Excerpted text
** BEGIN **

Mean-square deviation
At small \(N\), the peak of the density of distribution of deviations of \(A\) from the true value is sharper and have wide "wings", than the Gaussian at the same mean-scare deviation; for \(N=2\) and \(N=3\), the mean-square deviation is not defined as a real number.
The Student Distribution has sense for the analysis or rare phenomena, when new, more accurate measurement happens to be far away from the expected «Gaussian». The new value may happen to be still at the tail of the Student Distribution.
In the primitive approach, to show the statistical significance of the estimate, instead of the Gaussian bell, the Srudent distribution of the same width should be iused; the first parameter \( \nu=N-1 \), where \(N\) is number or independent measurements performed.
For \(N\) measurements, the distribution of the averaged results can be expressed with function \(\mathrm{Student}_{N-1} \)
For the Student distribution, the variance
\(\displaystyle V_n=\int_{-\infty}^{\infty} \mathrm{Student}(n,x) \ x^2 \mathrm d x = \frac{n}{n-2} \)
with \( n = N\!-\!1 \).
The mean square deviation is
\( \displaystyle S_n = \sqrt{V_n}=\sqrt{\frac{n}{n\!-\!2}}=\sqrt{\frac{N\!-\!1}{N\!-\!3}} \)
At least 4 measurements (\(n\!=\!3\) , \(N\!=\!4\)) are necessary in order to characterize, how close to the «true value» \(A\) the estimate \(a_0\) is expected to happen, in terms of the mean-square deviation.
Advanced
The less data one has, the more advanced formalism should be applied to use them well.
Let \( \displaystyle q = \frac{1}{N\!-\!1} \sum_{m=1}^{N} (a_m - a_0)^2 \)
Then, quantity \( \displaystyle t=\frac{a_0-A}{\sqrt{q/N}} \)
is distributed according to a Student's t-distribution with \(n=N-1\) degrees of freedom.
Letter t, used as the identifier above, happen to be part of the full name «Student's t-distribution density».
In such a way, instead of the bell \(\mathrm{Gau}\), the \(\mathrm{Student}_{N-1} \) should be used.
This authentically takes into account the spreading of the mean-square deviation in compare to the Gaussian.
This is the main reason not to adjust the second moment of the Student Distribution; for this reason, namely Student function (and not the «scaled Student») is used.
The resulting bell
\(\displaystyle F(x)=\mathrm{Student}_{N-1}\!\left( \frac{x-a_0}{\sqrt{q/N}} \right) \frac{1}{\sqrt{q/N}} \)
characterizes the precision of approximation of the «true value» \(A\) with estimate \(a_0\).
Collecting the notations above, it can be written as follows:
\(\displaystyle F(x)=\mathrm{Student}_{N-1}\left( \frac{x-a_0}{\sqrt{\frac{1}{\displaystyle(N\!-\!1) N} \sum_{m=1}^{N} (a_m - a_0)^2}} \right) \frac{1}{\displaystyle{\sqrt{\frac{1}{(N\!-\!1) N} \sum_{m=1}^{N} (a_m - a_0)^2}}} \)

** END **

Data
** BEGIN **

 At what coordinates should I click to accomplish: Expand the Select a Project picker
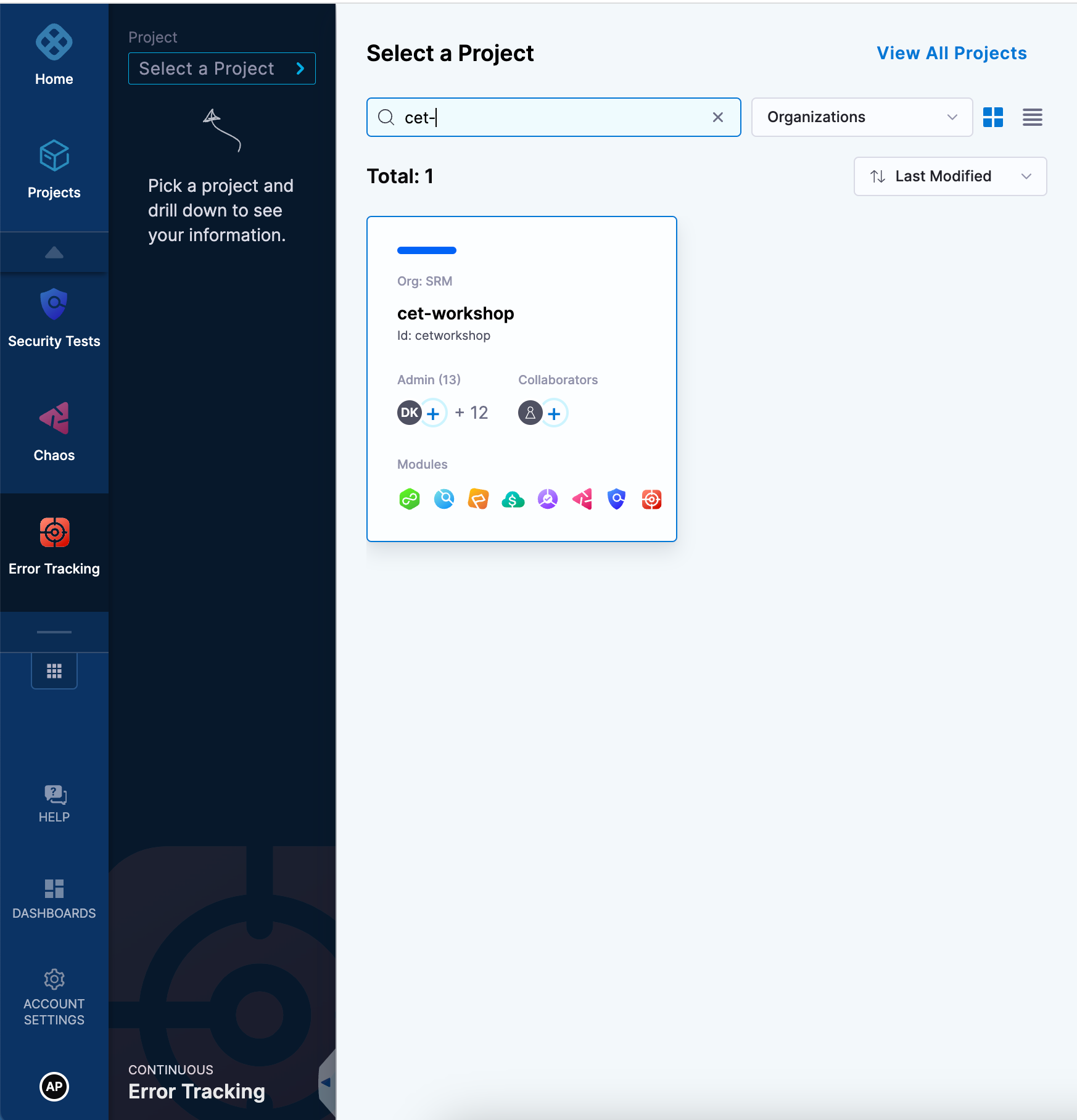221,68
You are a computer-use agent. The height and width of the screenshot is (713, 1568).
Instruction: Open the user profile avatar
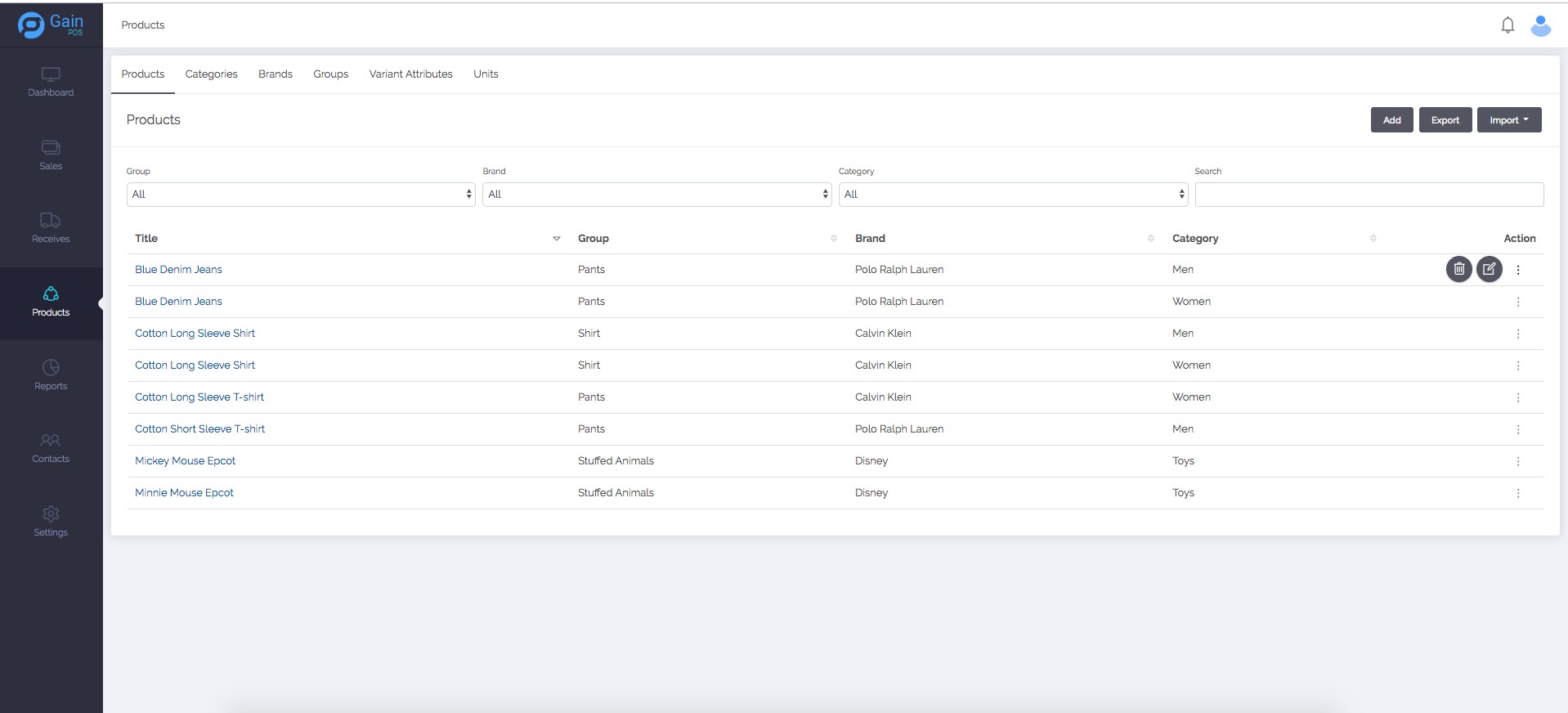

** END **

What this exercise asks
1 - Please retype part of the mean-square deviation excerpt, beginning at the words "In the primitive" and stopping after "the mean-square deviation.".
2 - List every specific value of N, the number of measurements, that the mean-square deviation excerpt names.
The material is separate from the mean-square deviation excerpt.

Problem solutions
1 -
In the primitive approach, to show the statistical significance of the estimate, instead of the Gaussian bell, the Srudent distribution of the same width should be iused; the first parameter \( \nu=N-1 \), where \(N\) is number or independent measurements performed.
For \(N\) measurements, the distribution of the averaged results can be expressed with function \(\mathrm{Student}_{N-1} \)
For the Student distribution, the variance
\(\displaystyle V_n=\int_{-\infty}^{\infty} \mathrm{Student}(n,x) \ x^2 \mathrm d x = \frac{n}{n-2} \)
with \( n = N\!-\!1 \).
The mean square deviation is
\( \displaystyle S_n = \sqrt{V_n}=\sqrt{\frac{n}{n\!-\!2}}=\sqrt{\frac{N\!-\!1}{N\!-\!3}} \)
At least 4 measurements (\(n\!=\!3\) , \(N\!=\!4\)) are necessary in order to characterize, how close to the «true value» \(A\) the estimate \(a_0\) is expected to happen, in terms of the mean-square deviation.

2 - N = 2, N = 3, N = 4